Last Updated: Friday - 09/24/2010
Week of April 7, 2008
Our God wears running shoes
Even when we lose hope in wayward children, God pursues them
Our Young Church
By ROY PETITFILS
In my house the phrase "I'm gonna get you" sets off an ecstatic shriek followed by the rapid pitter patter of little feet doing their best to wobble/run away from me. My son, Max, loves to play chase with his Da Da.
I have noticed that while he's running away he always turns around just to make sure I'm still following him, which I am - I hope I always will.
But I know that one day "I'm gonna get you" will receive an embarrassed sneer and that once ecstatic shriek will give way to "Daayaaad, leave me alone!"
Kids inevitably leave behind original innocence. Childhood games become more sophisticated and their delights often grow less innocent. In this process, many lose themselves and stray far from those who love them. I have seen how this process can take an enormous toll on their family and friends.

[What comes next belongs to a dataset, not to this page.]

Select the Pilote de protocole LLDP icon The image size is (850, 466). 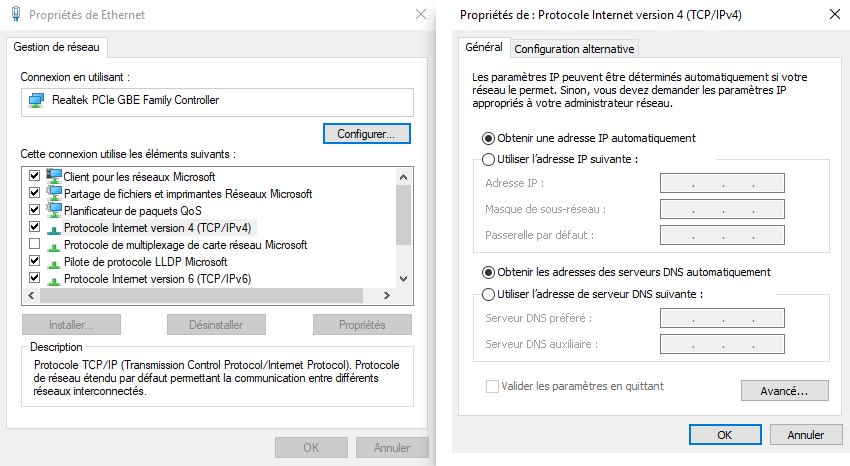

In these situations I find comfort in the story of the Prodigal Son. We all know the high points: Boy leaves dad. Boy gets into trouble. Boy comes back ready to beg for mercy. Father takes boy back. Perhaps we have been too familiar with the movement of the story.
One danger of becoming too familiar with the Gospel is that we risk becoming impenetrable to surprise - we are less able to see important nuances that convey powerful spiritual truths.

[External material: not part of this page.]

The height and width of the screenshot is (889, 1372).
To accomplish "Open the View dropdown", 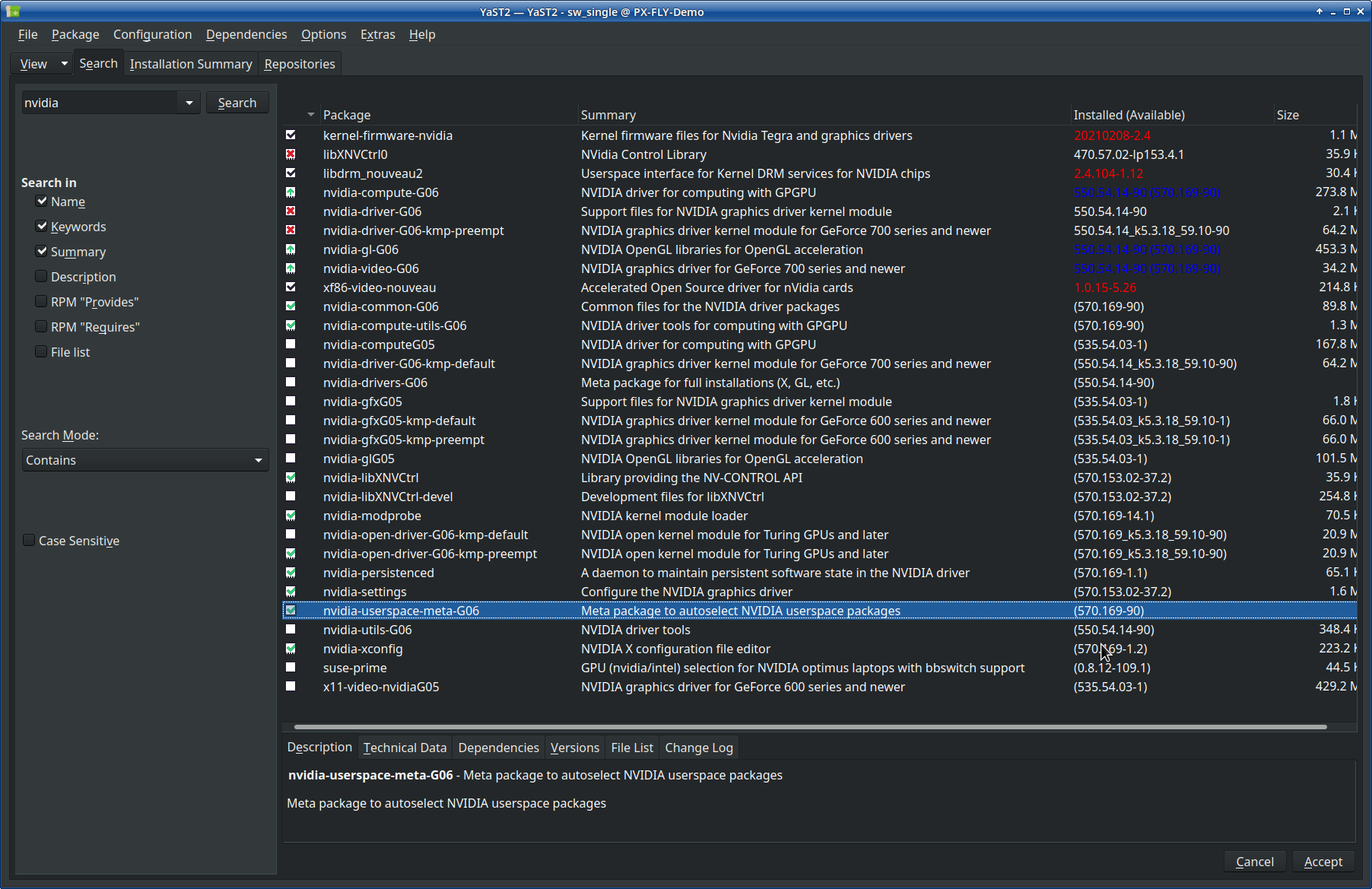I will pos(41,63).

I wish someone would offer a depiction of this classic story and portray the Father wearing running shoes.
Jesus says, "While he was still a long way off, the Father caught sight of him and was filled with compassion. He ran to his son, embraced him and kissed him." The Father waited, he watched and he ran.
Most of my life I saw God as a begrudging innkeeper who tolerated guests that were bold enough to beat the door down. I am convinced that this is a prevalent image of God among Christians - a tolerant dad, who allows us to enter the Inn of Forgiveness and Grace, once he is convinced that we understand exactly how much we have let him down.

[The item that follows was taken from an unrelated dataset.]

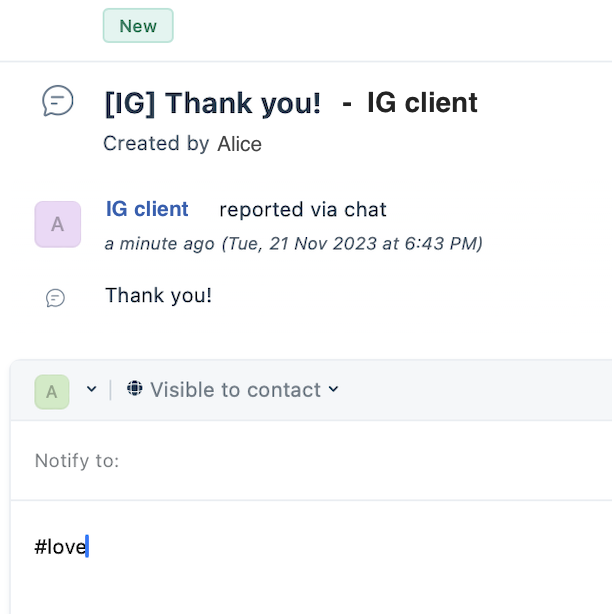
Task: Click the small chat icon next to 'Thank you!' message
Action: click(x=55, y=298)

This image of God served me well for most of my life. It kept me on the straight and narrow. It kept me safe.
But it offers little hope for our universal inability to deal with shame and brokenness.
God as a runner
And I believe it offers even less to a generation of jaded youth who would rather indefinitely put off a relationship with God, much less surrender to him.
The Father of Jesus Christ is a runner. Even while we are a long way off, we take hope in the fact that he has been watching for us and is lacing up his running shoes to race toward us.
God desires a relationship with us more than we do with him. He is passionate about this relationship, not because it keeps things spiritually tidy, but because he desperately loves us. He loves us even while we are a long way off of the straight and narrow path.
It is difficult to accept such raw, illogical and unrequited intimacy. It is not the experience of most Christians and I believe it is a fundamental reason many young people find it difficult to relate to God.
We find comfort in this story because even when we have lost hope for our wayward children, we have a sure hope that God has not.
Even when we have lost the energy and will to run, God is running to them, chasing them and beckoning them back. Our hope is in the name of the Lord - who wears running shoes.